Highlights include the Gas Turbine Research Centre (GTRC)—a world-leading experimental simulation facility containing a new mixing station that can accurately mix different fuel compositions, including varying concentrations of hydrogen.

It is believed the GTRC will help UK and EU natural gas regulators to standardise gas composition and quality, and also understand how hydrogen, generated from renewable sources, can be injected into the natural gas grid and utilised by power generators.

The Low Carbon Built Environment (LCBE), based at the Welsh School of Architecture, has developed new technologies to generate energy from renewable sources integrated into new buildings as well as retrofitting. They LCBE project has investigated how the technologies can be implemented into a whole host of buildings, such as houses, factories, shops and schools.

In his preface to the LCRI report, Peter Davies writes: "The next stage in the LCRI journey promises to be as exciting as the previous seven years; with plans to expand the network and continue a substantial contribution to a low carbon future. Collaborative projects and the knowledge and experience gained to date will contribute to each of the Welsh Government's seven Well-being Goals.

"The LCRI has an important role to play in a country focussed on sustainable development with ambitious climate change targets. I am pleased to see the great work delivered by LCRI to date. I look forward to the next stage of LCRI and know it will play a key role in delivering outcomes defined in the Well-being of Future Generations Act and the Environmental Bill in order to make Wales a better place for our future generations."

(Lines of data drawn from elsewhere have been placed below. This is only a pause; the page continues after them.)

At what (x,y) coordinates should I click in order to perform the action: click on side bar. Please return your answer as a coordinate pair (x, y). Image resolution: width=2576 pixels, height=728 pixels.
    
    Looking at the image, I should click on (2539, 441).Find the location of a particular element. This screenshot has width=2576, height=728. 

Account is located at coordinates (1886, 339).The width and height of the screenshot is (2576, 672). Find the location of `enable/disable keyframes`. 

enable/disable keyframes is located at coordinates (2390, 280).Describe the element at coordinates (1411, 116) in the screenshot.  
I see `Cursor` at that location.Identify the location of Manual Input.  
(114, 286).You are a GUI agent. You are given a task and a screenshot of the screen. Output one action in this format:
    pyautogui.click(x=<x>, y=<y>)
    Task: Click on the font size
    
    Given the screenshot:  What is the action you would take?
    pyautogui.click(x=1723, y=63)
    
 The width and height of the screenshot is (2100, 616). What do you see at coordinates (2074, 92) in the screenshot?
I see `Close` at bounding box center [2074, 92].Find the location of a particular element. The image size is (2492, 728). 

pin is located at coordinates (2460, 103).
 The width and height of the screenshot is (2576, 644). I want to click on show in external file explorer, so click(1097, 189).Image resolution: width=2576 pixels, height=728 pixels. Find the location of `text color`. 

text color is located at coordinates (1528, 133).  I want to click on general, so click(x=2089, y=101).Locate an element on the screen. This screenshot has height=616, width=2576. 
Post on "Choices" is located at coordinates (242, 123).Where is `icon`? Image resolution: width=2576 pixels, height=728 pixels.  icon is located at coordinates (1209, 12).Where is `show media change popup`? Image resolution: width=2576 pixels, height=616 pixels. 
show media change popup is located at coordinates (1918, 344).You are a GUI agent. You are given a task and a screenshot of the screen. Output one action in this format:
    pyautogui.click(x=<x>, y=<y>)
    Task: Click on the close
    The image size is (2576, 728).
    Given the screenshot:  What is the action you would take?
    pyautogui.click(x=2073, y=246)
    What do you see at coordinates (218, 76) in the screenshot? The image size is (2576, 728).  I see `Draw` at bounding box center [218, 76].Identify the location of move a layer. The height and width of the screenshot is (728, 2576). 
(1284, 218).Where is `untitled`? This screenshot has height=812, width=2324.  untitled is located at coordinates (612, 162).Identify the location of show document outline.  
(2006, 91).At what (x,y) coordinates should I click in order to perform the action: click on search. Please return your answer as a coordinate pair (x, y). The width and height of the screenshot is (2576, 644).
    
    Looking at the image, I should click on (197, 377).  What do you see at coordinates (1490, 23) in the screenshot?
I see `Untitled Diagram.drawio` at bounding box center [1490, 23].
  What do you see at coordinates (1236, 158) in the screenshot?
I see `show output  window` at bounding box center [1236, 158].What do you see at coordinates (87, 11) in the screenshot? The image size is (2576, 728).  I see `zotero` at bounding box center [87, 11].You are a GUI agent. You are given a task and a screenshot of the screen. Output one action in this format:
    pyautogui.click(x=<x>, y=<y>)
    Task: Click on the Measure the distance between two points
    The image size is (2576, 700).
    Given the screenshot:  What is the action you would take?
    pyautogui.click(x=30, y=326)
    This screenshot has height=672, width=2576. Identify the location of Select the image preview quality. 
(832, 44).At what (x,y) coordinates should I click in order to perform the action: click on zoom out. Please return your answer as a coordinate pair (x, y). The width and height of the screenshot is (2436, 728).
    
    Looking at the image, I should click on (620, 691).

Professor Phil Jones, Chair of Architectural Science at Cardiff University and Chair of the LCRI, said: "Over the past seven years, the LCRI has successfully built research capacity in Wales by linking academic research with industry and government in order to meet the low carbon agenda. The LCRI now aims to build on its success and to provide Wales with a research network that can help deliver low carbon policy in Wales."

A major source of funding to the LCRI partners was the European Regional Development Fund through the Wales European Funding Office (WEFO). The project has also been part-funded by HEFCW, UK Research Councils and industry.